“Anything you want,” Marty said, pushing himself away from the wall he’d been standing against and heading for the door.
“We’ll go get some coffee,” Frank said.
Gregor waited for them to leave and shut the door behind them. Walker Canfield waited too. He had gone beyond nervous. His eyes were darting around in his skull. The palms of his hands were sweating enough to leave visible marks on the knees of his pants when he rubbed them. Oh, fine, Gregor thought. No instincts, and no nerves, either.
When the door shut, the click sounded as loud as a cap gun going off in a playground. Gregor sat down on the edge of the conference table.
“Now,” he said, “let’s make some sense. What is it exactly you’re supposed to be doing here? And don’t hand me that crap about helping law enforcement one more time.”
“I do have a brief for confidential agency business.”
“More crap. Try again.”
“You aren’t an agent of the Bureau any longer, Mr. Demarkian. You know as well as I do that it is entirely against the rules for me to divulge confidential agency business without first getting a green light from—”
“You want a green light? Fine. Let’s get a green light. There’s got to be a phone around here somewhere. I’ll call the director himself and we’ll—”
“No,” Canfield said.
“No? Why not? If this is confidential agency business you’re on, the director will know about it. He has to know.”
“He does know,” Canfield said. “I mean, he knows in general.”
“Then why not ask him?”
“It’s not that simple.” Canfield had calmed down, but it wasn’t a good kind of calm. His palms were still sweating, and now so was his forehead. His face looked like it was covered with water. It was not a good face under the best of circumstances.
Gregor got a chair and sat down on it, straddling it, resting his chin on its back. “So,” he said. “If it’s not that simple, what is it?”
Canfield sighed. “I had a partner. On this investigation.”

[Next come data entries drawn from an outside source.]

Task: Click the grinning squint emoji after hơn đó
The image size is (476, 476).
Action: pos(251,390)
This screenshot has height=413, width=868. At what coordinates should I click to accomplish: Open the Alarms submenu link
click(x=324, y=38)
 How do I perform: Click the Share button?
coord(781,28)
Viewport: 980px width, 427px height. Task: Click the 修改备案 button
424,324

“The investigation of Tony Ross?”
“No, no. We were here a long time before that happened. Months, to tell you the truth. He went undercover and I did backup.”
“Undercover as what?”
Canfield gave Gregor an odd look. Then he reached into his jacket and pulled a wad of papers from his inside jacket pocket. “Here,” he said, flattening them on the conference table. “Take a look at these.”

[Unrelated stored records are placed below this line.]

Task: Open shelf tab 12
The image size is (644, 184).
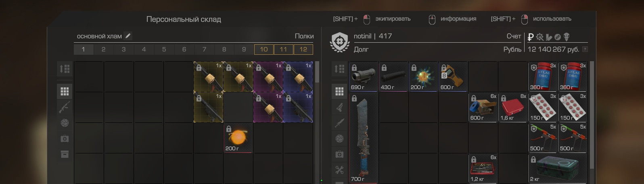Action: coord(303,49)
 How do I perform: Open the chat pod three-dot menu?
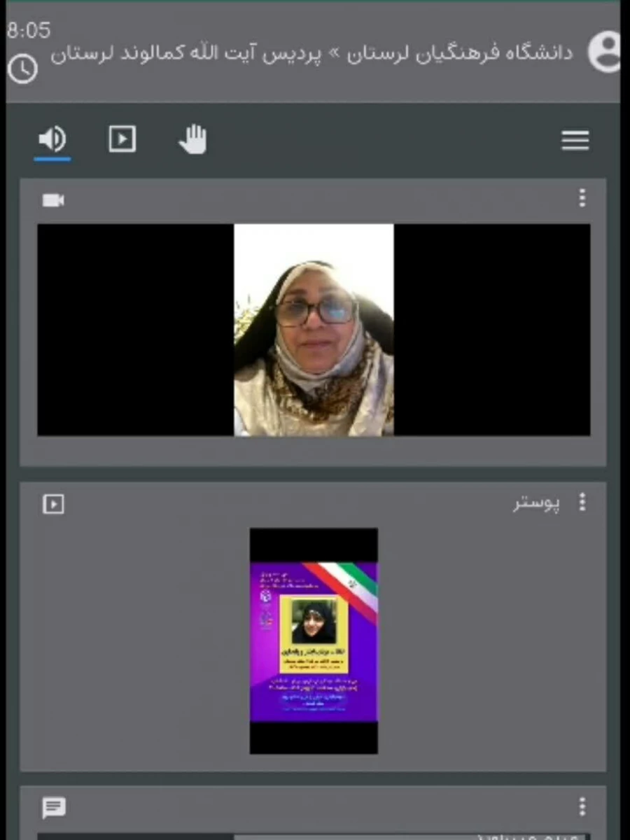582,806
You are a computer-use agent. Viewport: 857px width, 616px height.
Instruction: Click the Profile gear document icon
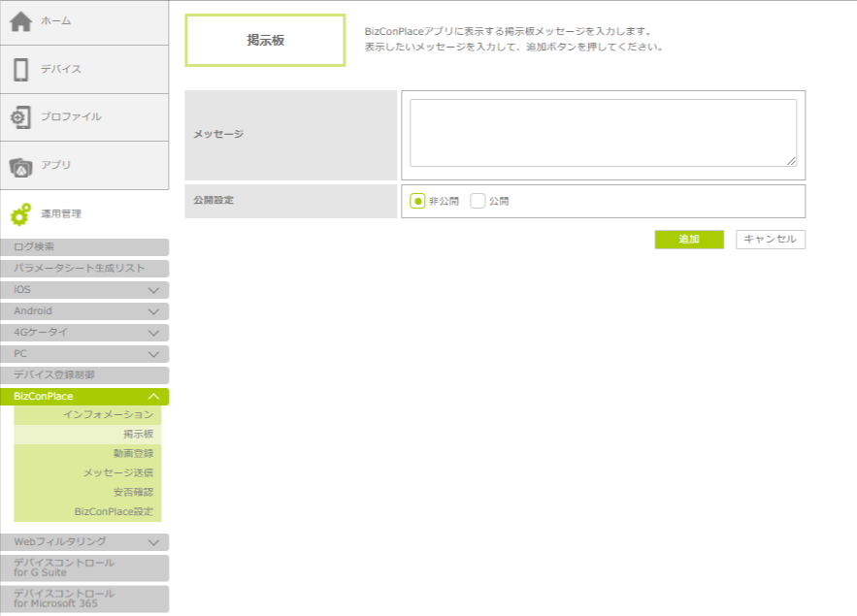(20, 117)
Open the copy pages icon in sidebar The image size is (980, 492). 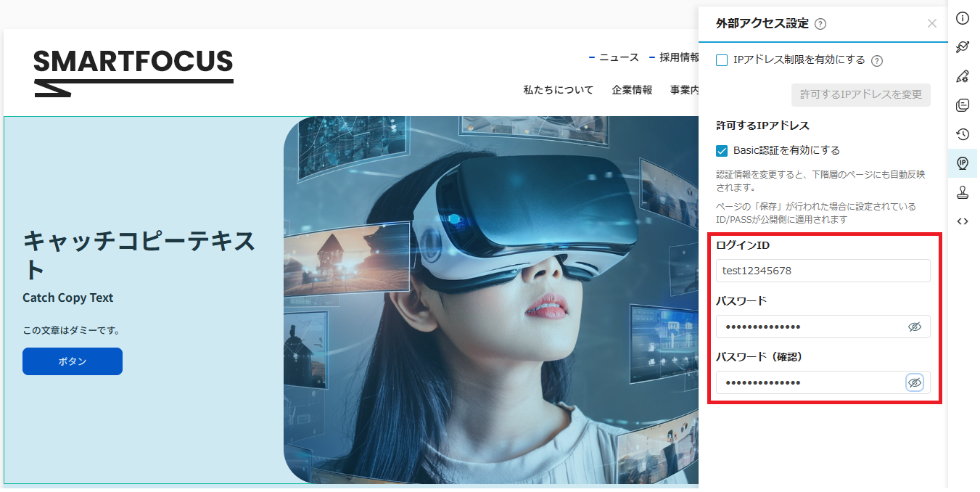(x=963, y=105)
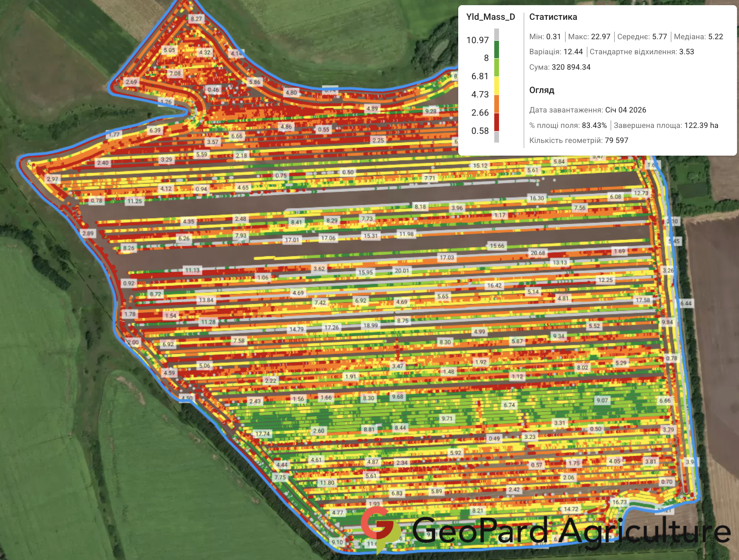Select the 20.68 yield point label
This screenshot has height=560, width=739.
537,253
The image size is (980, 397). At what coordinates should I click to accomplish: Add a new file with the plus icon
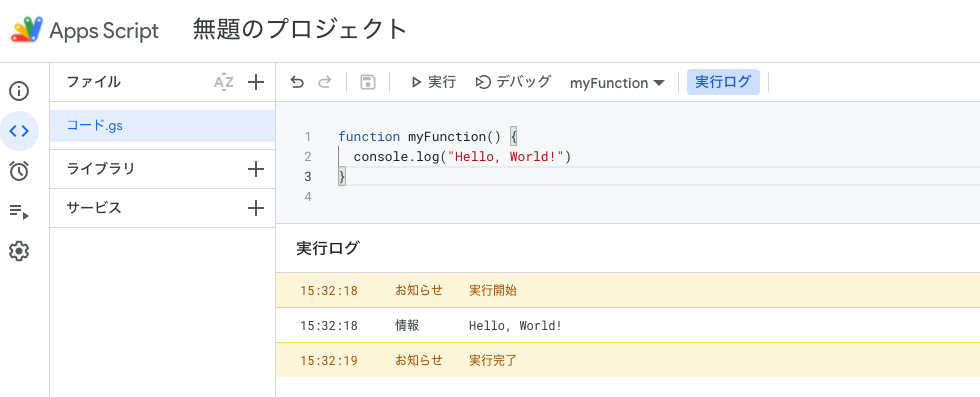coord(256,82)
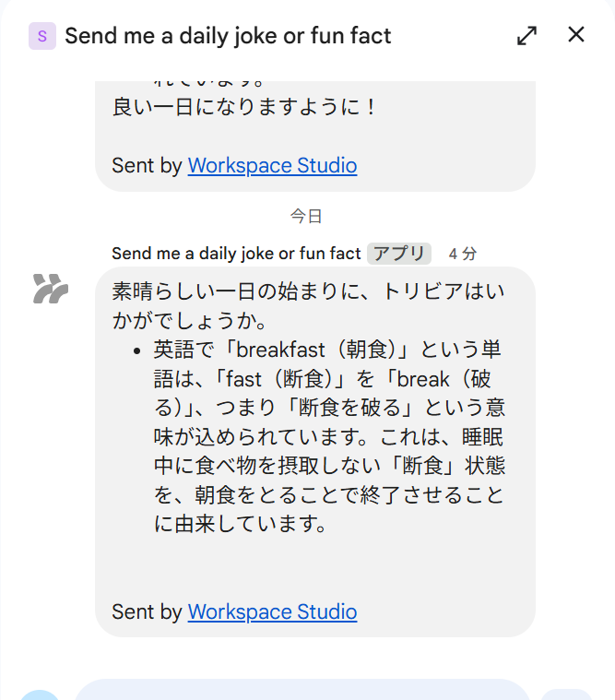The height and width of the screenshot is (700, 615).
Task: Focus the message input field at the bottom
Action: pyautogui.click(x=302, y=691)
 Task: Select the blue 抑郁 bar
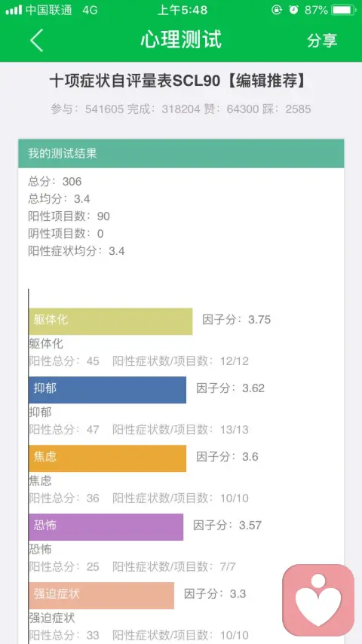(107, 390)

Gregor looked. THE HARRIDAN REPORT, the page at the top said, in bold italics. That page was stapled to three others. Then there was another set of stapled pages, the first one with the same logo. Then there was a third set. Gregor picked up the first set and scanned the text. He picked up the second and did the same. He stopped midway through the second page.
“Do you know who this is?” he asked, pointing to the name.

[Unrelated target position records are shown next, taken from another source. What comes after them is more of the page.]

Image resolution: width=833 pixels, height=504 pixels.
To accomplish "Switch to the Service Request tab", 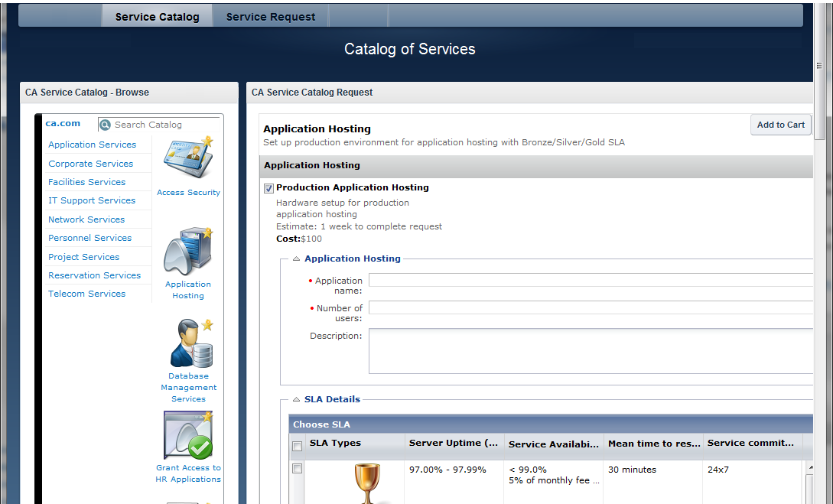I will point(270,17).
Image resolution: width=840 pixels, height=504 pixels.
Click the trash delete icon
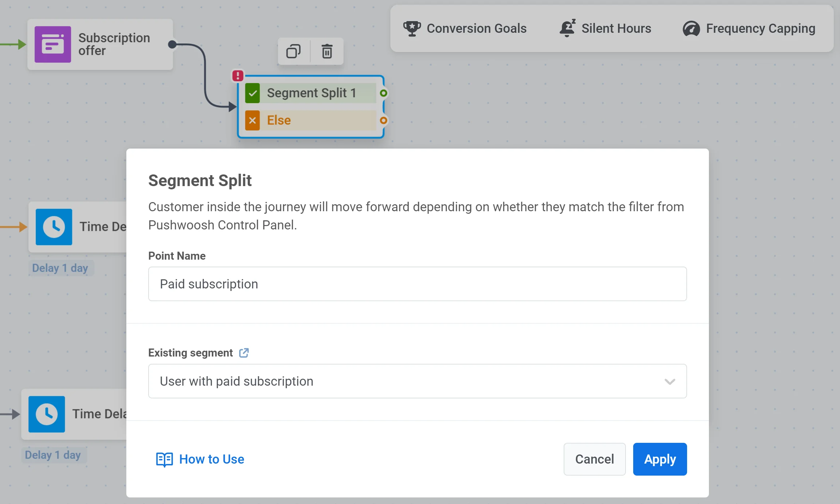[327, 51]
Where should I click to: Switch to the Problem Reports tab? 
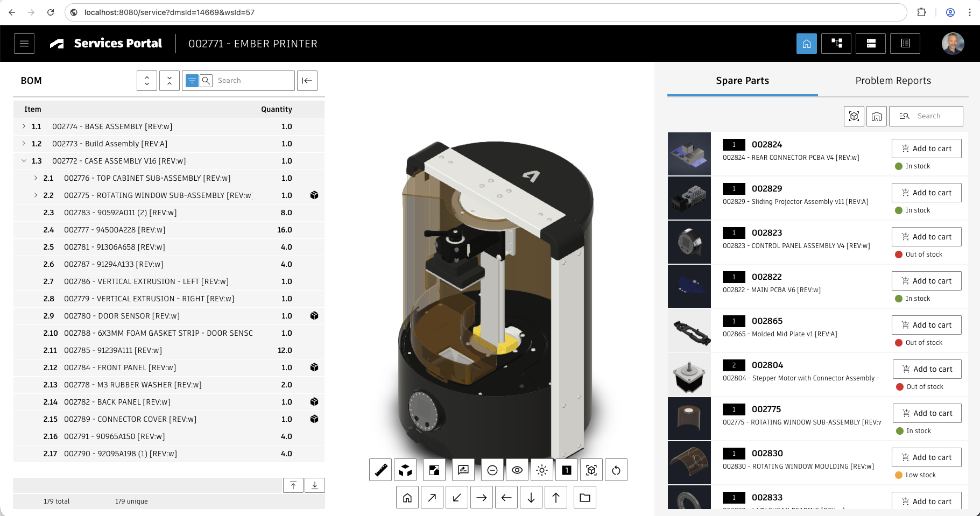click(893, 81)
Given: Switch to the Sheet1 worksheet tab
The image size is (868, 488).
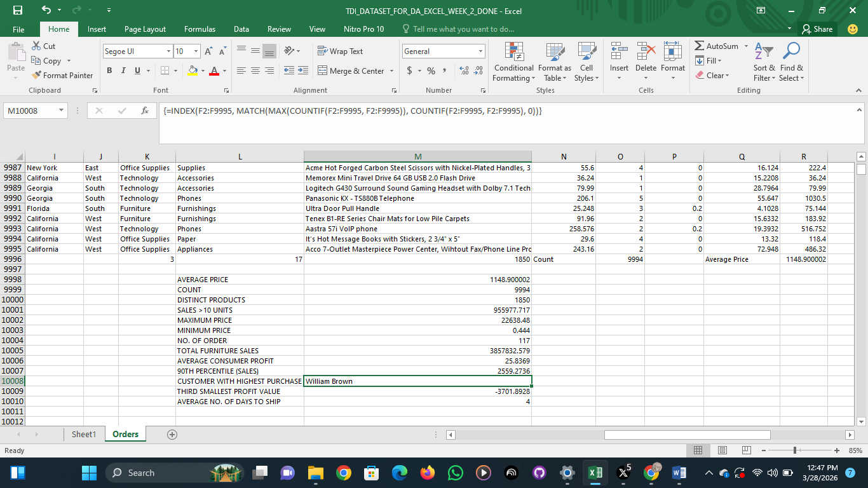Looking at the screenshot, I should 84,435.
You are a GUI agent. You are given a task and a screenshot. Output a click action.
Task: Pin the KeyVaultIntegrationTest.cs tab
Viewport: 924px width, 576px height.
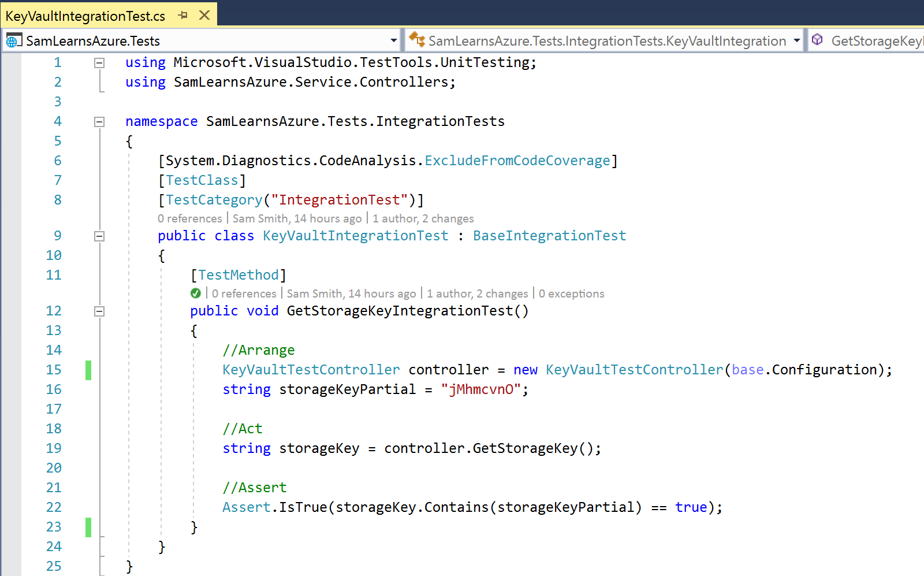coord(183,16)
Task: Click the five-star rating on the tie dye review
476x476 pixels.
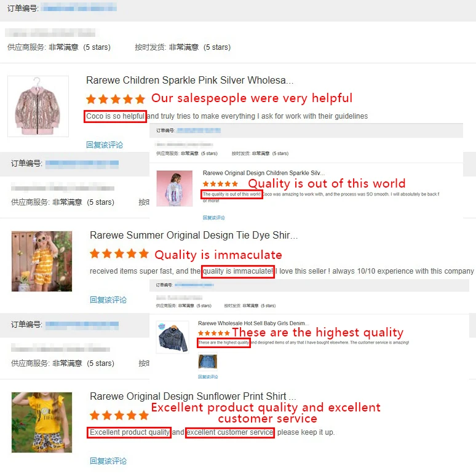Action: point(119,253)
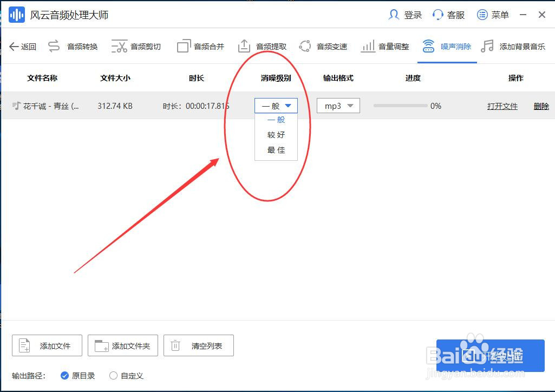Open the 音频提取 (audio extract) tool
Screen dimensions: 555x392
[x=270, y=46]
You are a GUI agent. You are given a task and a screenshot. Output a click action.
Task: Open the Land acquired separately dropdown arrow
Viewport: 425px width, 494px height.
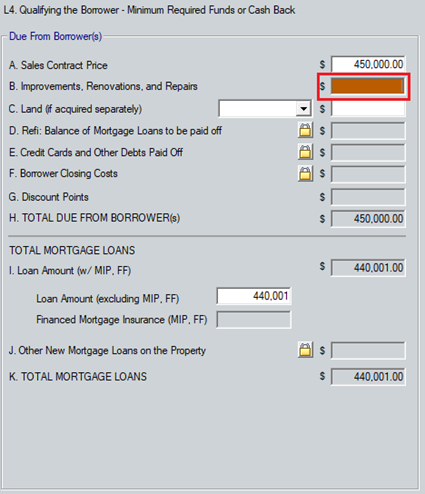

“Bennis Hannaford,” Canfield said. “We checked her out. Comes from one of those old money Main Line families, railroad money and then steel, I think. Went to Vassar. Tends to be a little pink, to use an old-fashion word. Writes science fiction. I don’t remember everything else. I’d have to check my notes. She—”
“She’s sitting down the hall eating doughnuts. She drove me in from Philadelphia today.”
“What?”
“I hate sloppy work,” Gregor said. “She and I have been plastered all over People magazine more than once. It’s not like it would have been hard to find out.”
“We weren’t interested in her,” Canfield said defensively. “She wasn’t our target.”
“Who was? This Michael Harridan?”
“Yeah,” Canfield said. “Sort of. It’s this whole organization he runs. America on Alert. You heard of them?”
“No.”
“We got word about six months ago that they were buying weapons. A lot of weapons, and explosives too. So they sent us down to check it out.”
“And?”
“And,” Canfield said, “it was true. They weren’t even being cagey about it. These two women, Kathi Mittendorf and Susan Hester, they went to gun shows. They bought on the street. They bought on the Internet. They used false ID, of course, but not good false ID. And they just kept stockpiling the stuff. They put it in Kathi Mittendorf’s living room, as far as I can tell.”
“Fine. We’re making progress. At least we’re finally talking about something the Bureau really does investigate. What about ATF?”
“We got a guy at ATF we’re feeding information to, yes,” Canfield said, “but we’re trying to be careful. These conspiracist groups are paranoid as hell. They think there’s an agent of the New World Order behind every bush. We didn’t want to land a bunch of agents in their lap all at once, if you see what I mean.”